An einer gescheiten Antwort auf den "Lao-Zi-Einwand" hätte ich meine Freude haben können.

Wenn Dir so ein punkteweises Vorgehen gegenüber Menschen gefällt - was ich Dir nicht unterstelle -, kann ich Dir nicht helfen. Mag aber sein, daß etwas bei der Strickrahmensteuerung an mir nicht guklumpp hat.


Übertreiber

Meine Antwort bezog sich auf deinen Kommentar, der Übersatz von Wilhelm sei ,,falsch & übel (zeitbezogen, kryptofaschistoid)". Ob er falsch (sinnentstellend) oder zeitbezogen ist, kann ich nicht beurteilen, da mir hier das Hintergrundwissen fehlt. Ich habe lediglich versucht, darzulegen, warum er mir nicht als übel oder gar heimverlichen faschistoid erscheint.

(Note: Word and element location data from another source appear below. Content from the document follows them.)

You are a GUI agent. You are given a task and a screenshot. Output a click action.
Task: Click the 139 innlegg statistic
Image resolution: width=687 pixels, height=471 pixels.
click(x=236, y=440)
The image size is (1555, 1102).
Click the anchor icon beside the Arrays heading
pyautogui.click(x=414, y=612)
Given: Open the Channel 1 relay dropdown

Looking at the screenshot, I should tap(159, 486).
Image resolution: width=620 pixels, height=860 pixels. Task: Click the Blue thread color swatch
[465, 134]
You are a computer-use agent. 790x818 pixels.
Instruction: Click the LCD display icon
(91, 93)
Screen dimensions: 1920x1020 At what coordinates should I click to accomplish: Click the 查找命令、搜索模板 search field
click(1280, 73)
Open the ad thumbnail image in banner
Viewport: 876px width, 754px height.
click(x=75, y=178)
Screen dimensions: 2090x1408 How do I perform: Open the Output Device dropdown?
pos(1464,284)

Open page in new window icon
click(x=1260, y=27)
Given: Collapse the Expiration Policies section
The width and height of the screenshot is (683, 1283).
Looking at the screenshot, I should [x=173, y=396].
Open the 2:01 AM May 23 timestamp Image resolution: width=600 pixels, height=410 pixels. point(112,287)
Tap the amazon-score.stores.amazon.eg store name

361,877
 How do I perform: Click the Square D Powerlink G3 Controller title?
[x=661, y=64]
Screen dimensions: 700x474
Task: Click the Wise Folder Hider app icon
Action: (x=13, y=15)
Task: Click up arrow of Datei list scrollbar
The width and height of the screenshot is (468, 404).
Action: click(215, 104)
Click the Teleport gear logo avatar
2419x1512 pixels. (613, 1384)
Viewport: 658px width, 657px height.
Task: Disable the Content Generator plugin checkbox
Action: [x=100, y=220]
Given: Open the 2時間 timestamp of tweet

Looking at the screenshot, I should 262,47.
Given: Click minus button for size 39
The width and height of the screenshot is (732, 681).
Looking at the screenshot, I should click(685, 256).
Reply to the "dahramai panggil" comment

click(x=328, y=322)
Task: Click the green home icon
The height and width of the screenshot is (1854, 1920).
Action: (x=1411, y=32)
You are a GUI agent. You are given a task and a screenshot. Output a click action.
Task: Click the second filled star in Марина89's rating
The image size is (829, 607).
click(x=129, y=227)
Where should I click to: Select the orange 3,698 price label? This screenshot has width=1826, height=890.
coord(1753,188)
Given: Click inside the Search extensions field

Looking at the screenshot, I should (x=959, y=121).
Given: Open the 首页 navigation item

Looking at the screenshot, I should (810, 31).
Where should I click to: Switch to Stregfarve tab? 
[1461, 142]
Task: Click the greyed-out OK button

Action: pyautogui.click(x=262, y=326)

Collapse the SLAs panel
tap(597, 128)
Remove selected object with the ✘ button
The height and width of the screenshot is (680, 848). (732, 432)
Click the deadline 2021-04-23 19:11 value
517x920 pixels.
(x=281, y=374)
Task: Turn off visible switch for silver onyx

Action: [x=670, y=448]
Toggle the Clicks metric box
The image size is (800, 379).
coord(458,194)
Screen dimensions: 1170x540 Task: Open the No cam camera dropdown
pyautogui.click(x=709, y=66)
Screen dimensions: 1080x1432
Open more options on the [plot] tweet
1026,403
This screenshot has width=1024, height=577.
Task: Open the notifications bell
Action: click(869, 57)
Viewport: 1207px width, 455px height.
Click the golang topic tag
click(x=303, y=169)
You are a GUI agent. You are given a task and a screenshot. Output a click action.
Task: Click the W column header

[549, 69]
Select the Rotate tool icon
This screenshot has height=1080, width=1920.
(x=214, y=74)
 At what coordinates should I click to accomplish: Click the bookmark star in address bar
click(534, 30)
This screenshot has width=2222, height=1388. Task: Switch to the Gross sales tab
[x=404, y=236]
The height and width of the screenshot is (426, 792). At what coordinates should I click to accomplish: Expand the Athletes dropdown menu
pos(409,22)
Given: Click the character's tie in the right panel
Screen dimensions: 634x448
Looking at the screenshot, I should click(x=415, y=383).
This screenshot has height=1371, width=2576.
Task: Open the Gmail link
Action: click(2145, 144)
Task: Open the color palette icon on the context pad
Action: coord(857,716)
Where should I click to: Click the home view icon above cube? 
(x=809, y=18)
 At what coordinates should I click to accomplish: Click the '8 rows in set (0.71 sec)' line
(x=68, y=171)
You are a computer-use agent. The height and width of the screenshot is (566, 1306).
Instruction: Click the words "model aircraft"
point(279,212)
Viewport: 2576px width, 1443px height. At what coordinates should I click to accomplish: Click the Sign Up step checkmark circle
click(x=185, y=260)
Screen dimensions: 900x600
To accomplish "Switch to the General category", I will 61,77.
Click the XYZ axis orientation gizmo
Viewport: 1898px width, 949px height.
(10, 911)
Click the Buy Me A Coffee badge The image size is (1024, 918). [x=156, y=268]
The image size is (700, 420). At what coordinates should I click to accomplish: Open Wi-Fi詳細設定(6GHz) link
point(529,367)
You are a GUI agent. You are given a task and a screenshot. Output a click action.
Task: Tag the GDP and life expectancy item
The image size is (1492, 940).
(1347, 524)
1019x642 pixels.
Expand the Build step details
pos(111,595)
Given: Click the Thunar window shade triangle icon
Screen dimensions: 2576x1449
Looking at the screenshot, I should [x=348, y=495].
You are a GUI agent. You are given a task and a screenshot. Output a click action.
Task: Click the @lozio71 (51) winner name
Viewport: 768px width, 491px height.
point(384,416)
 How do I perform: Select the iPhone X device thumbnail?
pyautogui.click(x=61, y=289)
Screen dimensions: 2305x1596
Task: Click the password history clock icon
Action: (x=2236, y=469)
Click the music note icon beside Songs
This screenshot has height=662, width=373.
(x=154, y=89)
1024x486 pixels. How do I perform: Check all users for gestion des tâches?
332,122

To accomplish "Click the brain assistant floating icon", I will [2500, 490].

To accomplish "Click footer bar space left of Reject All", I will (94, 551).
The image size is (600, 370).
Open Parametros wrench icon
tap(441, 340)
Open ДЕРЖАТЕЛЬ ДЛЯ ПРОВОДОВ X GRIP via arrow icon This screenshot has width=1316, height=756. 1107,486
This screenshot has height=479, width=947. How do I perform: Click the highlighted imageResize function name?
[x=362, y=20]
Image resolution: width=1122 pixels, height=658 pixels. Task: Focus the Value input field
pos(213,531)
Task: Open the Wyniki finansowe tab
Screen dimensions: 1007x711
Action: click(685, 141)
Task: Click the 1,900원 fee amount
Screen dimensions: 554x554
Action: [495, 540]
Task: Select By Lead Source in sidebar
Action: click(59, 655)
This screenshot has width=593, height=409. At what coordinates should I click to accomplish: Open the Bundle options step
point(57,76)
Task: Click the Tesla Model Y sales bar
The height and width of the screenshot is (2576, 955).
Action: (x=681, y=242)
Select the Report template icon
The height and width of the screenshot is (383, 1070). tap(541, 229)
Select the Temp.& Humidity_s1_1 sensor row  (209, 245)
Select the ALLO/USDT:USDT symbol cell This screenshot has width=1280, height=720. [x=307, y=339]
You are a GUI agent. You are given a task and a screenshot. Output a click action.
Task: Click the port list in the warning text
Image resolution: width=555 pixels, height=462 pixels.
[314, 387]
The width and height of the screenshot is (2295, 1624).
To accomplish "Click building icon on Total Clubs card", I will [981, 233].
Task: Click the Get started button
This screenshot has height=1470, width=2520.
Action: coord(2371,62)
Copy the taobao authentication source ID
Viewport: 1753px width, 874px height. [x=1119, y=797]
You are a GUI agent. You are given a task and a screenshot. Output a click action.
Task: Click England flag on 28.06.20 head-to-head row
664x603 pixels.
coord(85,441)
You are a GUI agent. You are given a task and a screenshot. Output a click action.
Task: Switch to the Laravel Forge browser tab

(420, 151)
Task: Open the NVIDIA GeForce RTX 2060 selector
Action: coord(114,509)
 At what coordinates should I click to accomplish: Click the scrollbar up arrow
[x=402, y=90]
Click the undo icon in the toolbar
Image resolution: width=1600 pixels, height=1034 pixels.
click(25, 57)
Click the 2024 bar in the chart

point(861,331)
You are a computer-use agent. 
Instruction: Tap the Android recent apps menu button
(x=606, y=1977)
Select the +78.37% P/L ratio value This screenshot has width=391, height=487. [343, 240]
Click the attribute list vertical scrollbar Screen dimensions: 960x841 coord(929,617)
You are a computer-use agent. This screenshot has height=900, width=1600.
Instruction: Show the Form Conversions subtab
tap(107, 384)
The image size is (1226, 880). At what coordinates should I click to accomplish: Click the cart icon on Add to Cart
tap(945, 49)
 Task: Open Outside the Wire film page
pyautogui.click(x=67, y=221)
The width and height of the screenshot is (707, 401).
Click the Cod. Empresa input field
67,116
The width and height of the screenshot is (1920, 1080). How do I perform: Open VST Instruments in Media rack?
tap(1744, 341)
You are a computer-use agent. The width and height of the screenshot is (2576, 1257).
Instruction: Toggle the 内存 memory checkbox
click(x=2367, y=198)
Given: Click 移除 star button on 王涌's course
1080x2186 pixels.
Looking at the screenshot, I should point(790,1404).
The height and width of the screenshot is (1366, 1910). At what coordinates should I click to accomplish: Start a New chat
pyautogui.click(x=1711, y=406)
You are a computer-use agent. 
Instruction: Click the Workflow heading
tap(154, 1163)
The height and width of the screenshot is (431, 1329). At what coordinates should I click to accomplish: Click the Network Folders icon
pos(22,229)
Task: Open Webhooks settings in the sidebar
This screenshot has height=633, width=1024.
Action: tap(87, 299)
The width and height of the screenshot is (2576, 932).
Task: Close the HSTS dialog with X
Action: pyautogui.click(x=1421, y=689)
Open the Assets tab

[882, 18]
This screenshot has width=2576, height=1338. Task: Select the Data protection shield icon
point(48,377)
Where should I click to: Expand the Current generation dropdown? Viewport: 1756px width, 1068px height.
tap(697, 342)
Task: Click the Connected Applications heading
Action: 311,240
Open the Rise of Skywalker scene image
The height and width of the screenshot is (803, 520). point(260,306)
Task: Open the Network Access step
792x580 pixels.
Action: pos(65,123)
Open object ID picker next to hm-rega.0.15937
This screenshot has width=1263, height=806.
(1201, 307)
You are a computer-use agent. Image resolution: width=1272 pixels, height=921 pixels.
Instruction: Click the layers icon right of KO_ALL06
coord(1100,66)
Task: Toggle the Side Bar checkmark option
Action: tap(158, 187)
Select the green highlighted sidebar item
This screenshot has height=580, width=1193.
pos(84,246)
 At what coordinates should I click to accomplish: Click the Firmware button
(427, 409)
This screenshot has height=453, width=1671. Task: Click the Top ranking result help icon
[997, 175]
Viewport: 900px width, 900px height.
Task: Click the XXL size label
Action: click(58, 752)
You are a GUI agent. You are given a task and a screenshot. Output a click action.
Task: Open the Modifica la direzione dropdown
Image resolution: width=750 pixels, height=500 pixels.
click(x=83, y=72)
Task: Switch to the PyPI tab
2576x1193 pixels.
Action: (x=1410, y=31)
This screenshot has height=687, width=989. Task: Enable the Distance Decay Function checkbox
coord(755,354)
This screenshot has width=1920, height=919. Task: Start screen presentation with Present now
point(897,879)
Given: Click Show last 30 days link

Und was man von einem Menschen halten soll, der einem anbietet, zu erklären, wie man Menschen ,,Führen und Steuern" kann, ist nun wirklich nicht schwer.  :D
Kampf dem Schicksal!

Berthold

#4
Lieber Übertreiber!

(Der lieben Emsi W. und Dir gewomden)

Ich memuoß mir, für mein sinologisches Vorhaben, erst mühsam - am Computer bin ich ein Depp - ein Chinesisch-Schreib-Programm installieren. Hier ist, nicht in traditionellen Zeichen (die bring ich nicht zu Euch hinüber), das 17. Kapitel des Dao4-de2-jing1:

太 上,下 知 有 之,
其 次,亲 而 誉 之;
其 次,畏 之,
其 次,侮 之;
信 不 足  焉,
有 不 信 焉!
悠 兮,其 贵 言,
功 成 事 遂,
百 姓 皆 谓 "我 自 然"。


Die ersten vier Zeilen sind ziemlich einfach zu übersetzen; etwa, in lockerer Form, so:
Über den besten Obersten (Herrscher)* hat fran nur geringes Wissen,
dann kommt der, der geliebt und gepriesen wird,
dann der, den fran fürchtet,
dann der, über den fran schimpft.


Das Folgende habe ich mir für die Zeilen fünf bis neun, Wort für Wort, übersontz, bzw. zusammenguschrimp:

Glaube / nicht / genug // (formal) here, herein, (usu. negative questioning)
how, why //

haben, there is / nicht / confidence, trust / siehe oben //

(Das heißt wohl: Wenn der Regierende selber nicht genug Glauben hat, werden ihm auch die Menschen nicht vertrauen.)   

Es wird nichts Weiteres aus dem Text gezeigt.